Records supplied Block Start

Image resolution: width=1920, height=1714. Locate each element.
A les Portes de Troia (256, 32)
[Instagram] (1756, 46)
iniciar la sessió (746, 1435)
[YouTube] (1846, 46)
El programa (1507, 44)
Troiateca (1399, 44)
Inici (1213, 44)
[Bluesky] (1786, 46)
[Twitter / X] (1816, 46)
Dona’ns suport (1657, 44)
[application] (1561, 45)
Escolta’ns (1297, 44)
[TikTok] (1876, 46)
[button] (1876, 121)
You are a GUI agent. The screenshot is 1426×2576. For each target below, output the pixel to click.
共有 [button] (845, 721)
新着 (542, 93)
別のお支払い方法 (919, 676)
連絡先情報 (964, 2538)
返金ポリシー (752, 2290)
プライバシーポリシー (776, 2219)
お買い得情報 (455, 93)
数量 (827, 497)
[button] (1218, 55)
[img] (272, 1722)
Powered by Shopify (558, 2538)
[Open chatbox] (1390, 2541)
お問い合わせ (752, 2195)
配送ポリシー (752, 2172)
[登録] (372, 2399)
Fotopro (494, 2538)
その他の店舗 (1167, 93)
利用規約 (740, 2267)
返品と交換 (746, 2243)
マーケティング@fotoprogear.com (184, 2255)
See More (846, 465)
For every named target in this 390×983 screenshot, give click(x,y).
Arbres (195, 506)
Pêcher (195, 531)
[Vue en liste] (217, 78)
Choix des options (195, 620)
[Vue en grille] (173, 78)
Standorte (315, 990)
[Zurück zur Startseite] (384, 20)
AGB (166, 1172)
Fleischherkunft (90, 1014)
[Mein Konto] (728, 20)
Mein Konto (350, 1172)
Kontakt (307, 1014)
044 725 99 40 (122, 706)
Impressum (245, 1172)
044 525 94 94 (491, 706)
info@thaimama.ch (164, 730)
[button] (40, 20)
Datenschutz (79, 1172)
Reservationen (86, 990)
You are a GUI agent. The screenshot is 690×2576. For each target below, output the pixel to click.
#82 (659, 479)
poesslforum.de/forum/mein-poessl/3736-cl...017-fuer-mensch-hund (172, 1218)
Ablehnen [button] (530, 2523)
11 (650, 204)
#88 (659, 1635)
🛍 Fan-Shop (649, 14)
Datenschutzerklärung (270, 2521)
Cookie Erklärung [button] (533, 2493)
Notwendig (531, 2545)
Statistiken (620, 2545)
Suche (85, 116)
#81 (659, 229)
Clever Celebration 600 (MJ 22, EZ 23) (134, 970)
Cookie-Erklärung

Records supplied Block End

» Activity
Among the lines above, the ones holding the word "agent" must be counted; only that count is to be given.

» Your solution
2